The Planet Earth Rock and Roll Orchestra.
A great lost masterpiece of musical history is finally surfacing on YouTube.
In the late 1960's and early 1970's there was a great deal of collaboration among various southern California rock groups that included Crosby, Stills, Nash and Young, Jefferson Airplane, Grateful Dead, Quicksilver Messenger Service and assorted solo artists such as Joni Mitchell. Because of contractual problems based on the fact that most of the artists were on different labels, plus the break-up or personnel changes in many of these groups and the just plain passage of time combined to cause the tapes of those sessions to disappear.
Here is an abridged version of an already abridged version of The Planet Earth Orchestra sessions and how they were rediscovered as told by session witnesses Bill Parry, Steve Rowland, and Steven Barncard:
On August 23, 1991 a copy of the several PERRO reels were compiled onto a DT 120 DAT on request by Paul Kantner to Graham Nash (since the tapes where kept in the latter's vault) for a copy.
When the Crosby, Stills & Nash box-set was being put together, some mystery reels were found.
All of the CSNY tape collection was brought in to one place for the first time, including personal collections of Barncard, Joel Bernstein, Nash and Stills. One of the PERRO tapes had a small pipe with weed in it and somebody smoked it! It was still good.
The material on the PERRO tapes was very interesting, but had nothing to do with CSNY. There were 4 reels of 2 track mixes made in 1971 during the sessions (obviously there is more that has never been mixed). The tapes were put into storage in Nash's vault.
Paul called Nash in 1992 and requested DATs of those tapes. This was the first time they had been outside of the CSNY organization.

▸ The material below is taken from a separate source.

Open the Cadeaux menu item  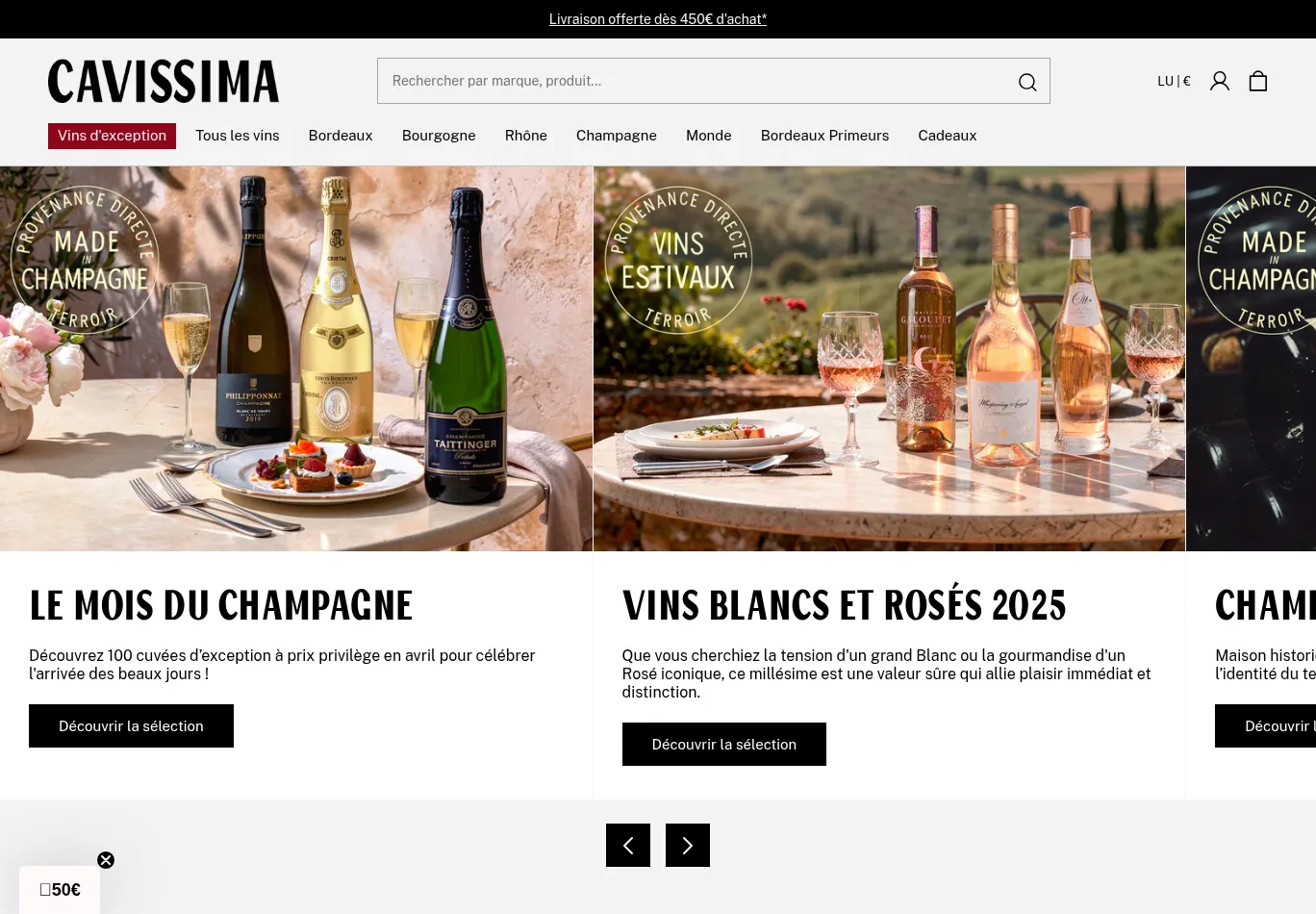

They were copied at A&M Post Production audio and my personal DAT was made at that time.
The roots of PER&RO go back a lot further than 1971. 1 guess it had its inception in the early years of the '60s (prior to the Airplane, the Byrds et al) when Kantner, Crosby and Freiberg used to hang out, play music, get high and rap together around Venice Beach. That was the initial bond, the start of it all.
Later, when they were in bands of their own, there were occasional points of interaction - like Jerry Garcia sitting in on the 'Surrealistic Pillow' sessions, like Crosby giving "Triad" to the Airplane when he couldn't get the Byrds to record it, like Kantner, Crosby and Stills writing "Wooden Ships".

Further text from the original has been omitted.